## INSTRUCTIONS TO FOLLOW
Can you convert the material below into a Markdown table with the columns "Row" and "Material line," one numbered row per line, skipping blank lines? Leave the pictures out of the table.

──────────

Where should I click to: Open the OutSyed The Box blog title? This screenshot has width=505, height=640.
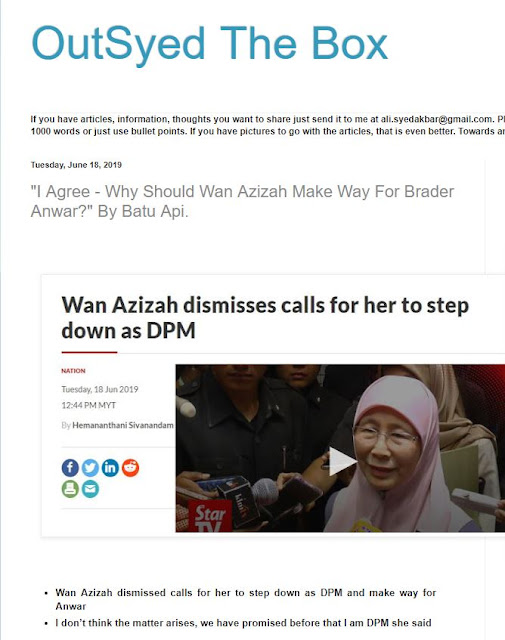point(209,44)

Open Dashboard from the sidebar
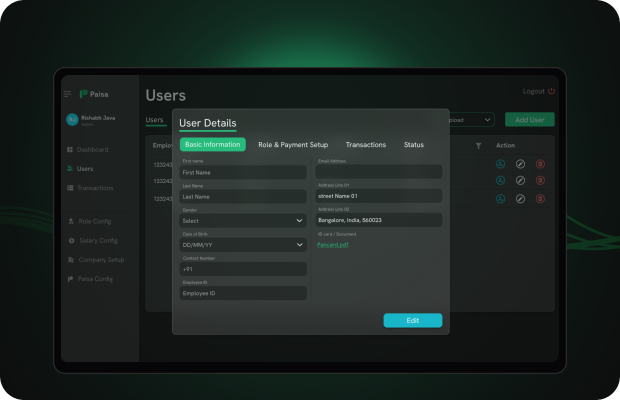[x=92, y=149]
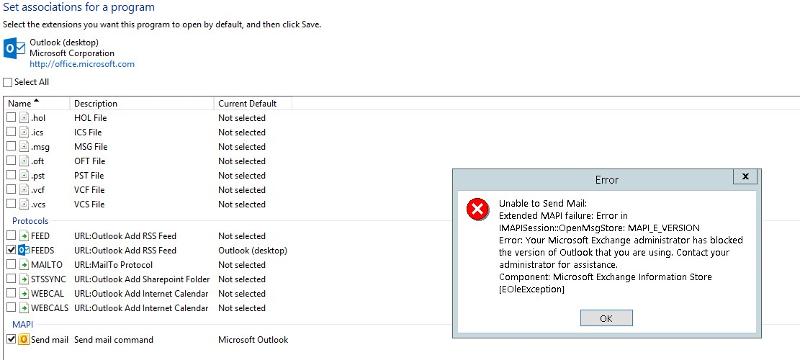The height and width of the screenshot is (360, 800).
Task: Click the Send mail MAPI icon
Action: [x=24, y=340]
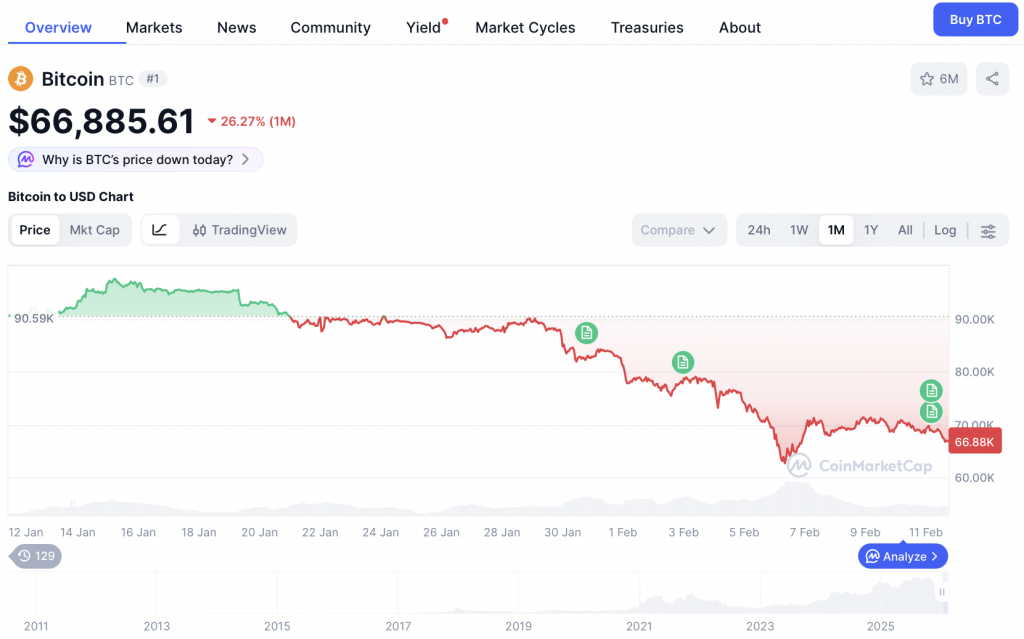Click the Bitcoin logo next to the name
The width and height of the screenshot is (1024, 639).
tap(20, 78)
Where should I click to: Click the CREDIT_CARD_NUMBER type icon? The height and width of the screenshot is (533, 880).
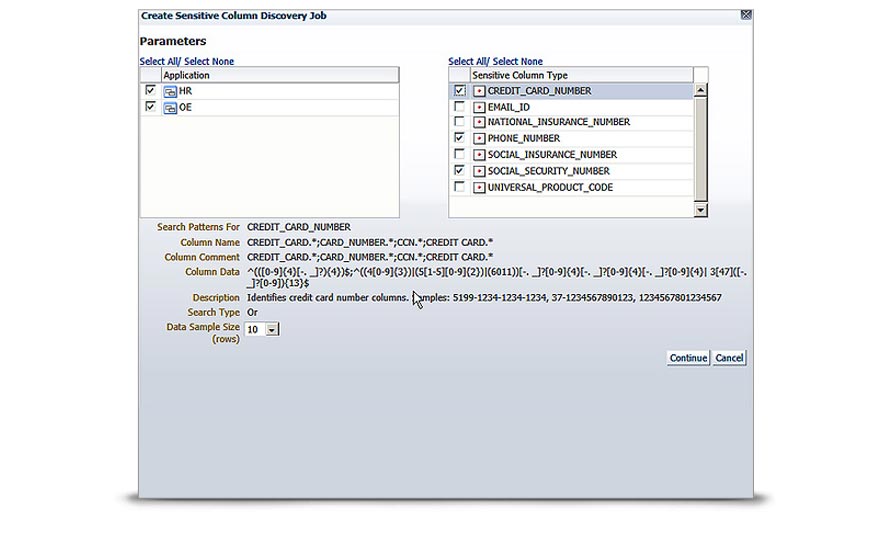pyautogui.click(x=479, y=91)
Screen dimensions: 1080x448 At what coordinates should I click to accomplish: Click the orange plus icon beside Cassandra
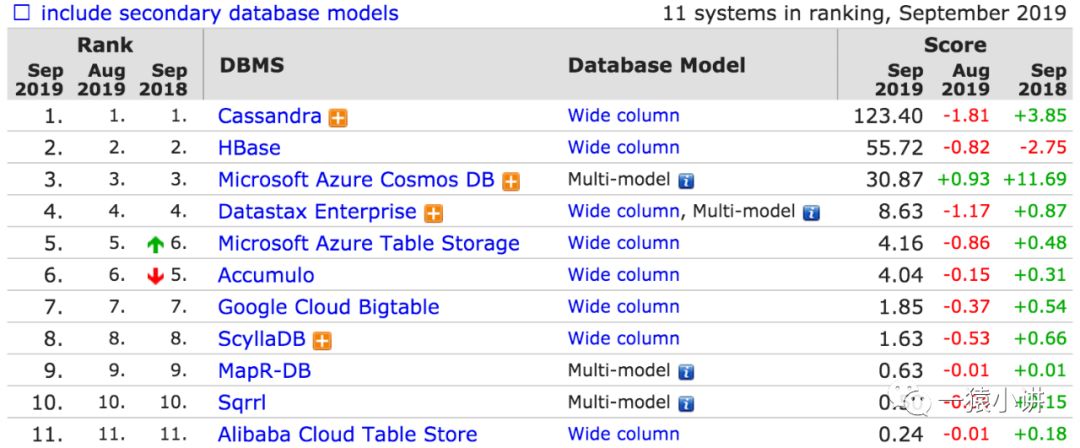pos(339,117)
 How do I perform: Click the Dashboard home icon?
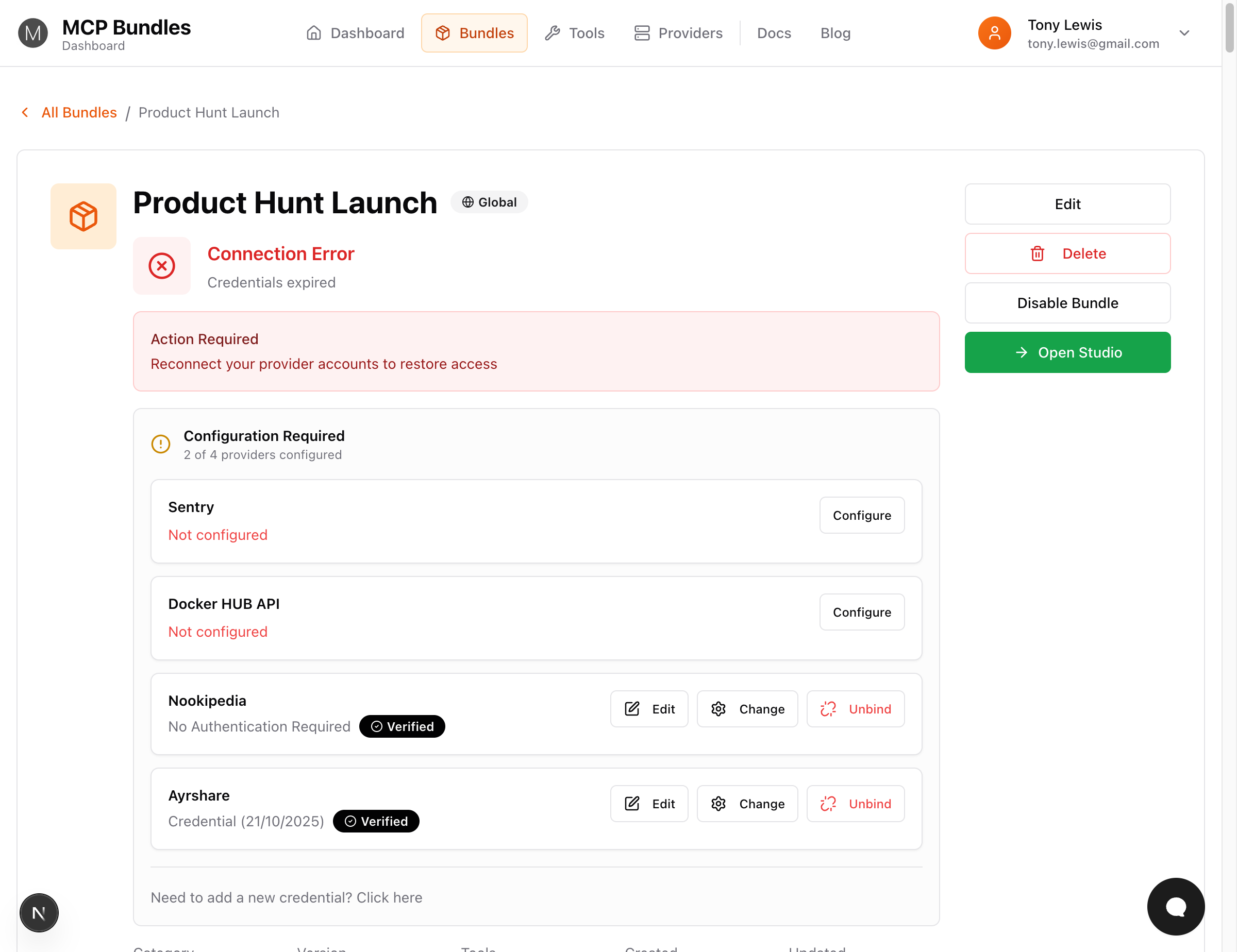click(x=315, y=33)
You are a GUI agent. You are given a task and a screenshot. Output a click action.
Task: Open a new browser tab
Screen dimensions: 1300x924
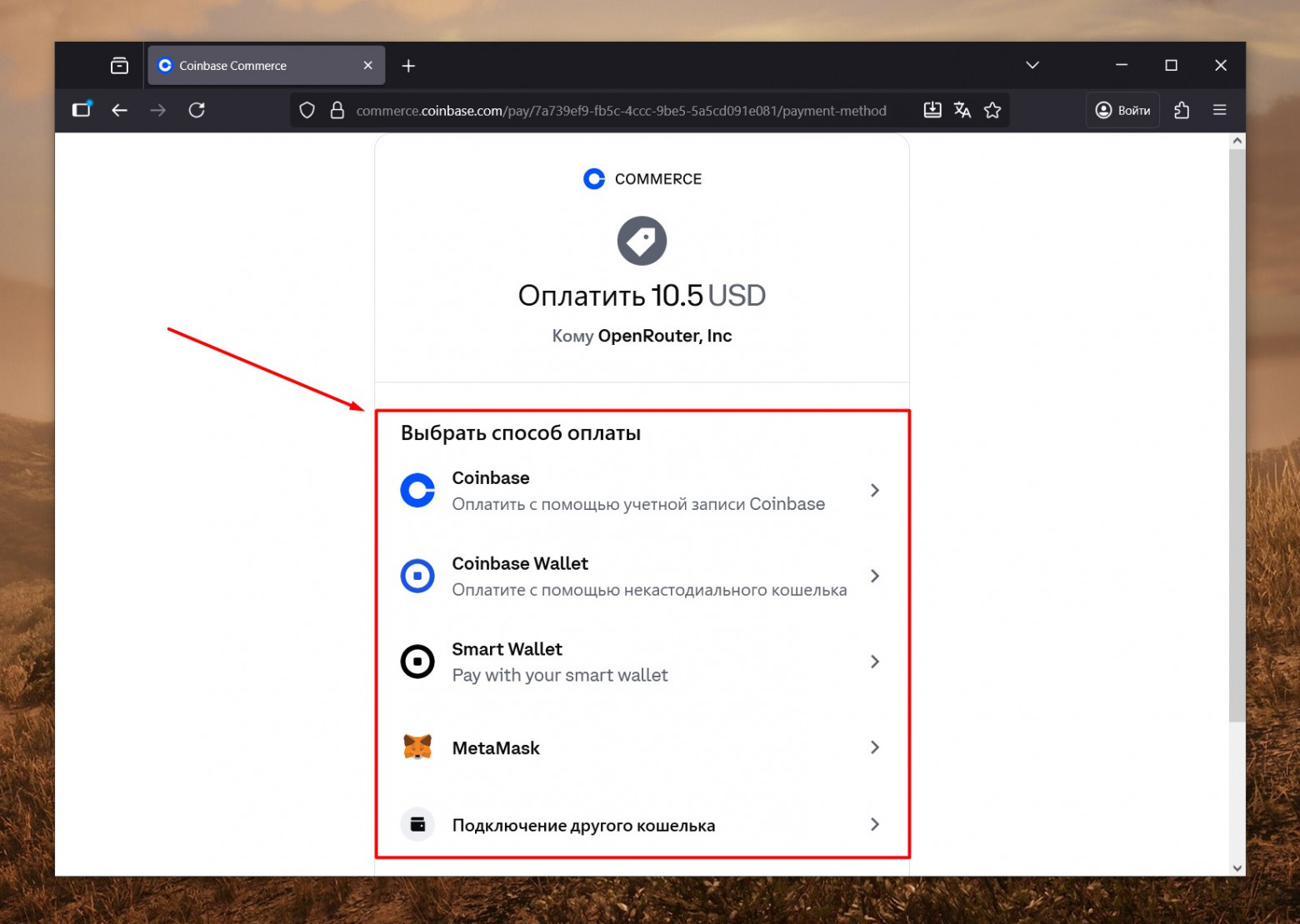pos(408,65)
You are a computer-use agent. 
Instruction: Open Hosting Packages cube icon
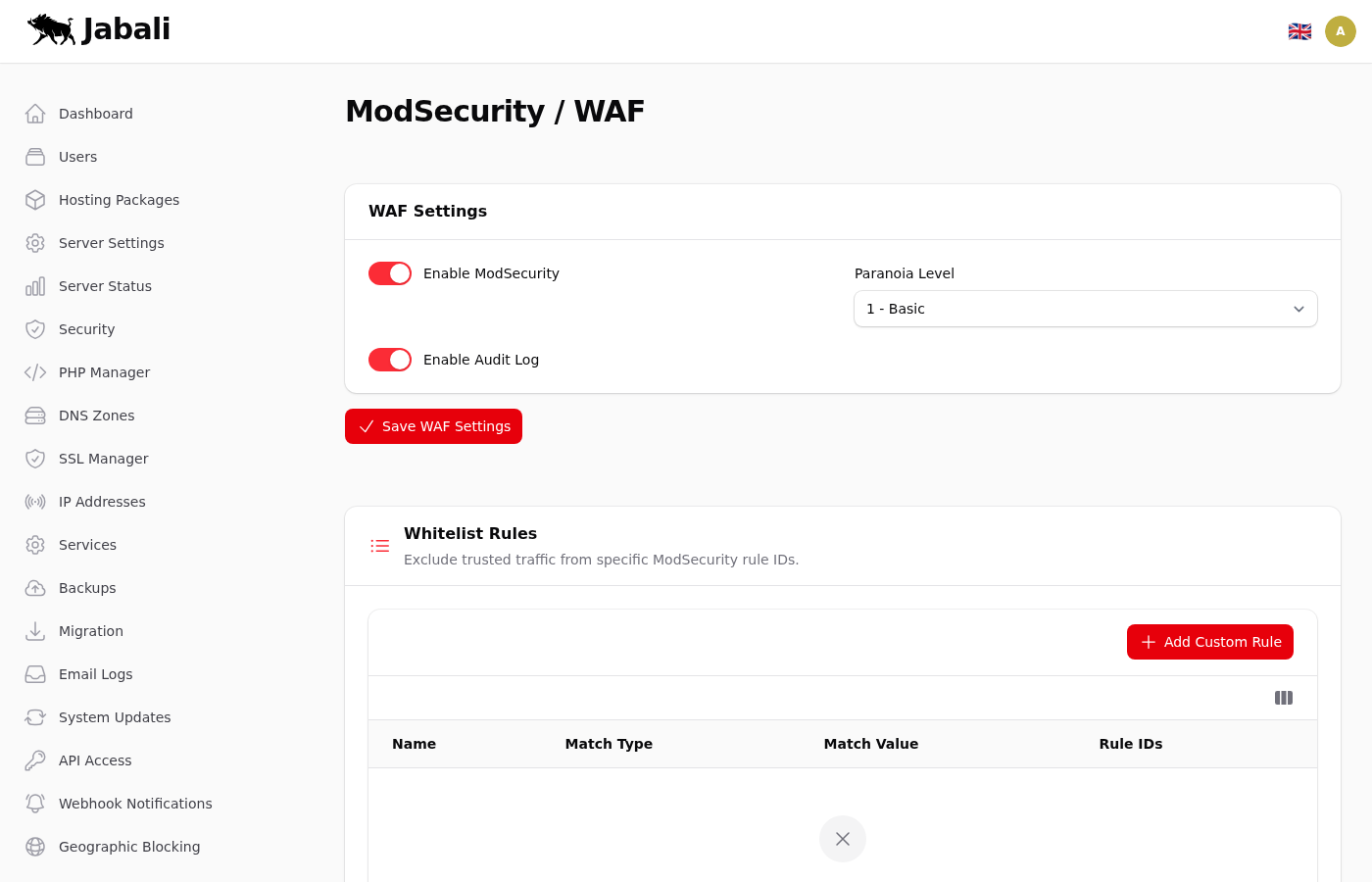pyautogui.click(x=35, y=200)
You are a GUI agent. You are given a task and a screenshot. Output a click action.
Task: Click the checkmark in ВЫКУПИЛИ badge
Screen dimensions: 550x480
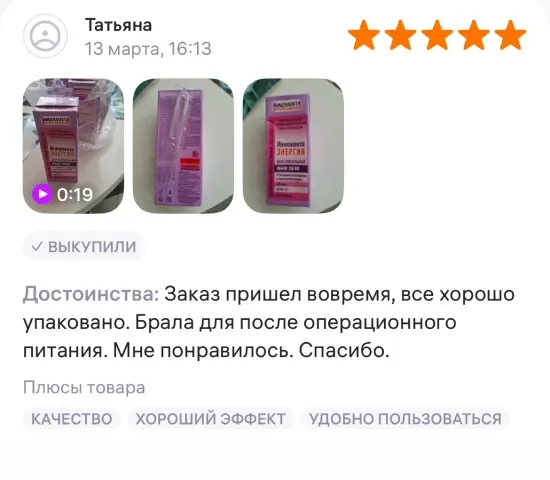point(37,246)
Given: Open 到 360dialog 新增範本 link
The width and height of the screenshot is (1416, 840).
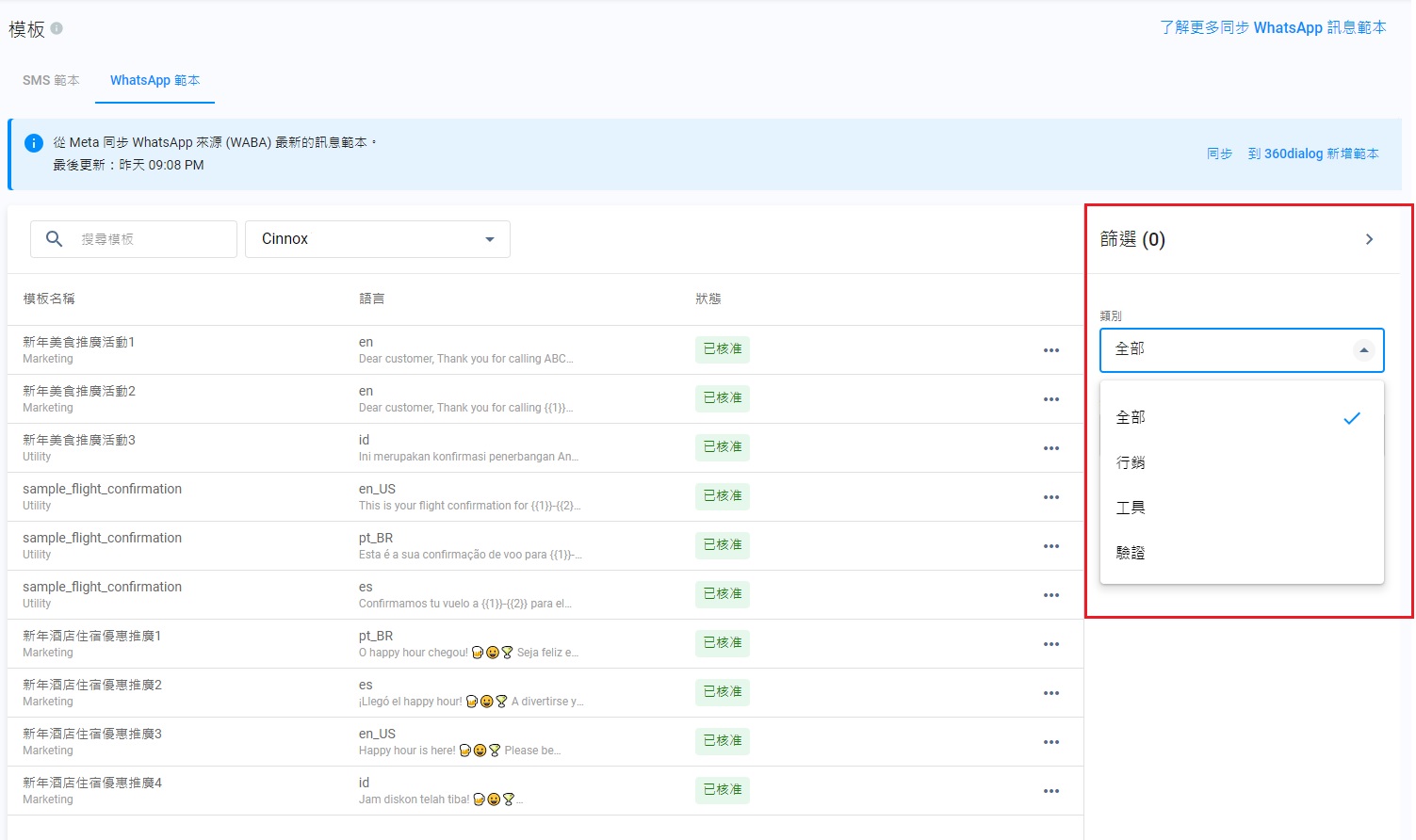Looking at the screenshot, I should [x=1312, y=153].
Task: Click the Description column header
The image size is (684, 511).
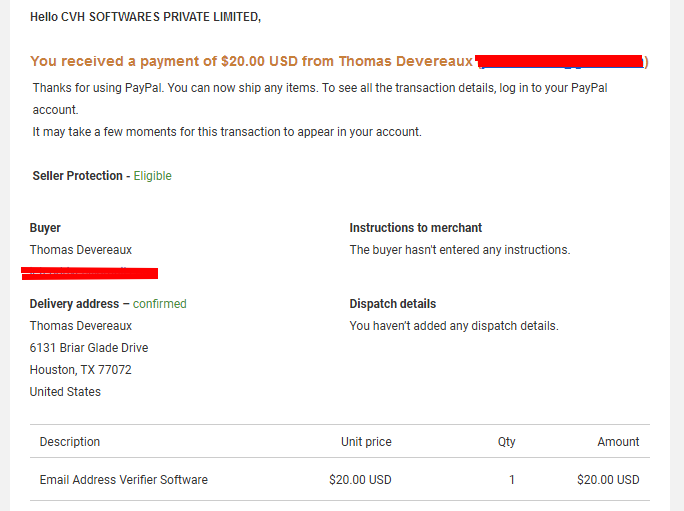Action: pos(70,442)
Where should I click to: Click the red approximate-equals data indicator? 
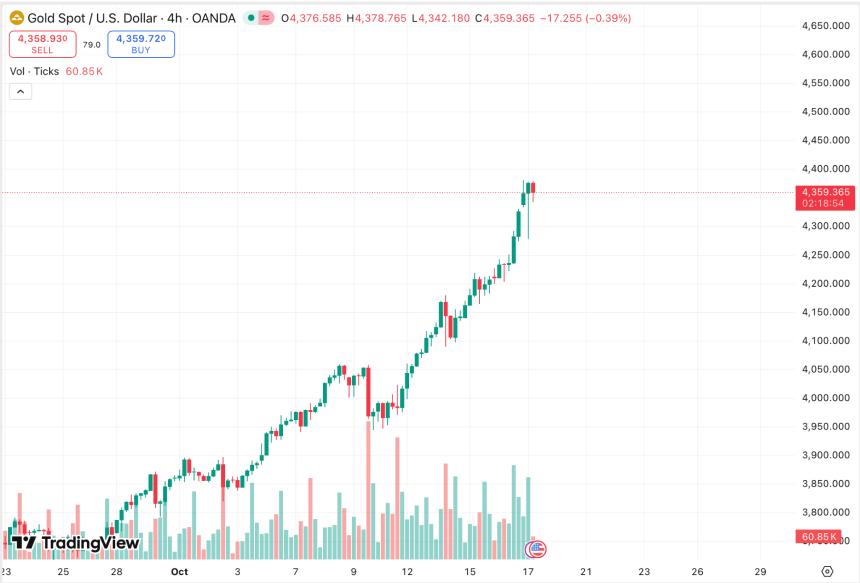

──────────

## ANSWER FOR THE TASK
| Row | Material line |
|---|---|
| 1 | Where should I click to: Open the OutSyed The Box blog title? This screenshot has width=505, height=640. |
| 2 | point(209,44) |
| 3 | Open Dashboard from the sidebar |
| 4 | [x=92, y=149] |
| 5 | The height and width of the screenshot is (360, 800). |
| 6 | Task: Click the Send mail MAPI icon |
| 7 | Action: [x=24, y=340] |
| 8 | Click the Bitcoin logo next to the name |
| 9 | The width and height of the screenshot is (1024, 639). |
| 10 | tap(20, 78) |
| 11 | Where should I click to: Click the CREDIT_CARD_NUMBER type icon? The height and width of the screenshot is (533, 880). |
| 12 | pyautogui.click(x=479, y=91) |
| 13 | Screen dimensions: 1080x448 At what coordinates should I click to accomplish: Click the orange plus icon beside Cassandra |
| 14 | pos(339,117) |
| 15 |  How do I perform: Click the Dashboard home icon? |
| 16 | click(x=315, y=33) |
| 17 | You are a GUI agent. You are given a task and a screenshot. Output a click action. |
| 18 | Task: Open a new browser tab |
| 19 | Screen dimensions: 1300x924 |
| 20 | pos(408,65) |
| 21 | You are a computer-use agent.  |
| 22 | Instruction: Open Hosting Packages cube icon |
| 23 | pyautogui.click(x=35, y=200) |
| 24 | You are a GUI agent. You are given a task and a screenshot. Output a click action. |
| 25 | Task: Click the checkmark in ВЫКУПИЛИ badge |
| 26 | Screen dimensions: 550x480 |
| 27 | point(37,246) |
| 28 | Given: Open 到 360dialog 新增範本 link |
| 29 | The width and height of the screenshot is (1416, 840). |
| 30 | Looking at the screenshot, I should [x=1312, y=153]. |
| 31 | Task: Click the Description column header |
| 32 | The image size is (684, 511). |
| 33 | Action: pos(70,442) |
| 34 | Where should I click to: Click the red approximate-equals data indicator?  |